The Life And Times Of Ryan Finnigan: The Televolution of Mad
The Televolution of Mad or: The Business of Feelings.
What’s the difference between JML and JLS? One tries to sell you utterly pointless products via the medium of Television. The other had a Number One hit with ‘Ped Egg’. And that you and I know the abbreviations and the use of a Ped Egg is the true punchline. Unless you don’t, which makes you socially excluded and we all start laughing at you instead. WORSE.
In truth, you, the suave sophisticate of hard-skinned feet, broadening your mental horizons sans TV, are missing the most mind-bendingly psychotic period of broadcasting history. As television shows soar to new heights of artistry, advertising has chosen the opposite path.
Willem Dafoe voicing a threatening polar bear living in your freezer. Gorillas drumming to Phil Collins. Russian Meerkats. Repetitive opera singers. Bring on the Trumpets? It’s clear that television advertising has had a renaissance, the ripples of thought-waves resounding inside the heads of plagiaristic shit-weasels as they realise that the weirder, the more memorable. The internet has provided the model for this and following thus, popular memes and music videos of internet notoriety are ruthlessly copied. Yes, the Mad Men of today really know how to sell you a kooky viral and turn a three minute advert break into the most desperately unfunny sketch show.
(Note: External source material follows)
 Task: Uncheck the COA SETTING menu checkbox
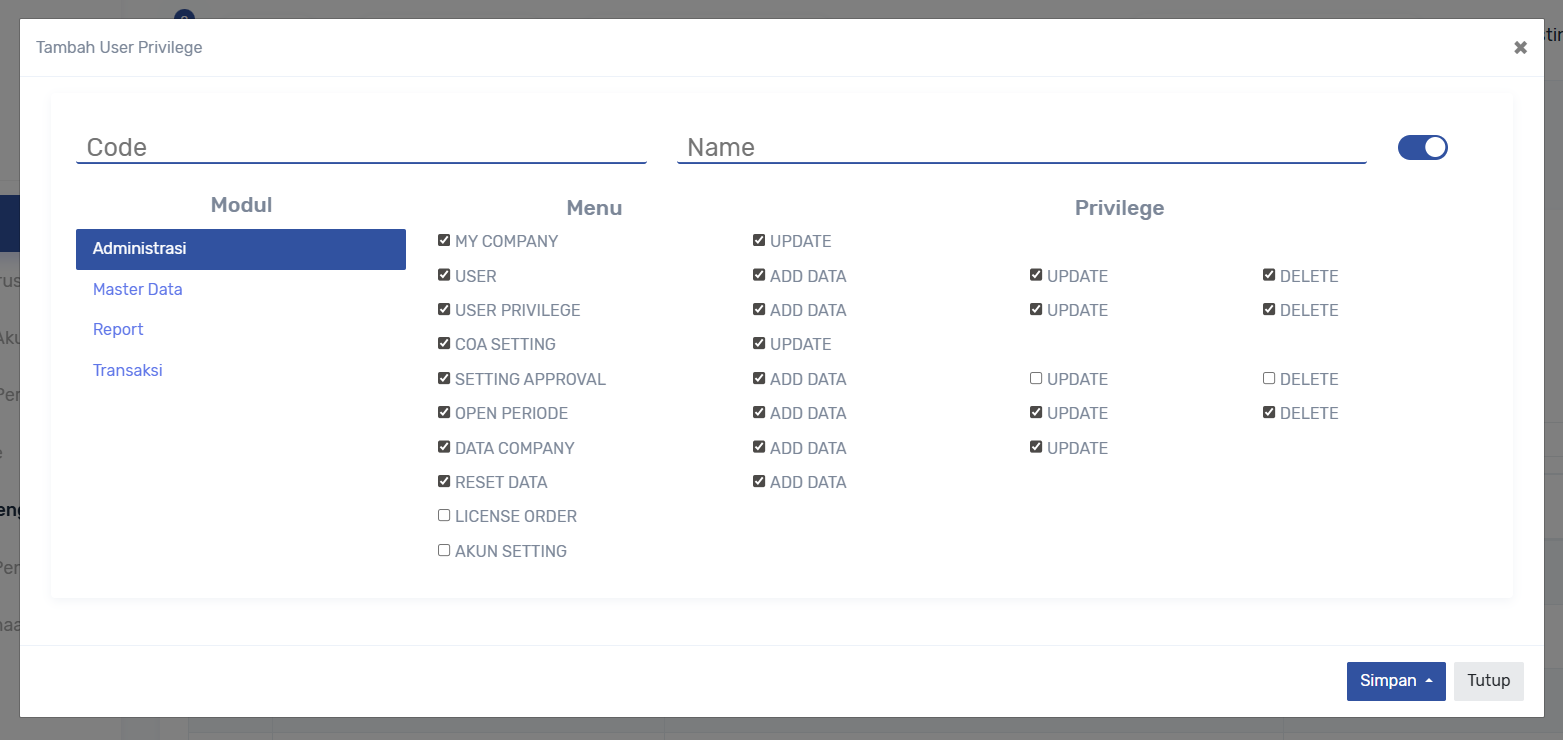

This is conventional and isn’t what the average viewer finds disturbing, just irritating. The subtle terror comes in the form of the normal advert, which is slightly off-kilter due to the cheapness of the company or just sheer laziness. Take as an example, two badly-dubbed children talking about yoghurt, which seems acceptable currently. Displace said scene into your sleep state and try not to piss the bed. It’s like some kind of parody of a Lynchian nightmare such as those seen in Tom DiCillo’s criminally underrated 1995 film Living in Oblivion (THIS IS AN ADVERT). What was a plain advert in Germany is now just weird due to the cost of a reshoot.
You might think it seems completely absurd to feature a celebrity in an advert and then change their well-known voice and appearance to better sell a product. Someone somewhere disagrees and more frightening is the idea that other people in the business do too, en masse. Why then do we not get angry as their eyes and teeth cause snow-blindness whilst they speak as though possessed and demand a public exorcism? Because, it became this way gradually and now we just accept it, the evolution of madness. Also, we love them AND they love us. Or so they say.
The business of advertising may as well be called the business of feelings, as we feel all gooey as that woman from that thing who makes us feel all doughy-in-the-guts and/or aroused has been carefully chosen to make women want to be her and men want to do the Robin Askwith dance. These people are sickeningly nice or famous to the nth degree, beyond the persuasive power of World Leaders.
The television and these characters are your friends. Typically featuring the characteristics of your greatest friends, they will make you laugh, comfort and reassure you but will be available on a more regular basis than your actual friends. Sitcom characters, women in movies and regular-joe-reality-show are just what you need then to fill in an emotional void and as you get to know them, so does a pulse-licking executive at a corporation. Knowing you too are some kind of semiotic savvy media dropout (or sleeping with one), I shall not labour the point more or make use of any obvious Bill Hicks quotes.
Beyond the intentionally semi-skimmed Pythonesque crap to make your Mum laugh and the weird self-contained codes of advertising, there is the downright lie. A toothpaste company shows a customer survey in a shopping centre to see how decay-ridden proles like us react to their revolutionary new formula. Only they are actors with perfect teeth and the whole thing is marked with a ‘dramatisation’ disclaimer. Cat food companies claim their mush will turn your cat into Jackie Chan and then display the miracle with horrible 1999 CGI.
Tactically, Advertising is warfare on your free thought and conversation piece. Other forms outside of the television can easily assault your senses more aggressively as newspapers spray adverts onto the pavement, the internet knows your exact personality, penis length and GPS location and the cinema straps you in for 30 minutes of Ludovico technique before you get to enjoy anything.
Pity then, the television advert and watch as it wriggles and wrestles with its growing irrelevance of programming in an on-demand age and see Videodrome become a prophetic work as the weird and misleading becomes nothing short of illegal invasion. Either that or they will resort to making the advert an event itself, with competitions and internet polls involving that cunt from My Family.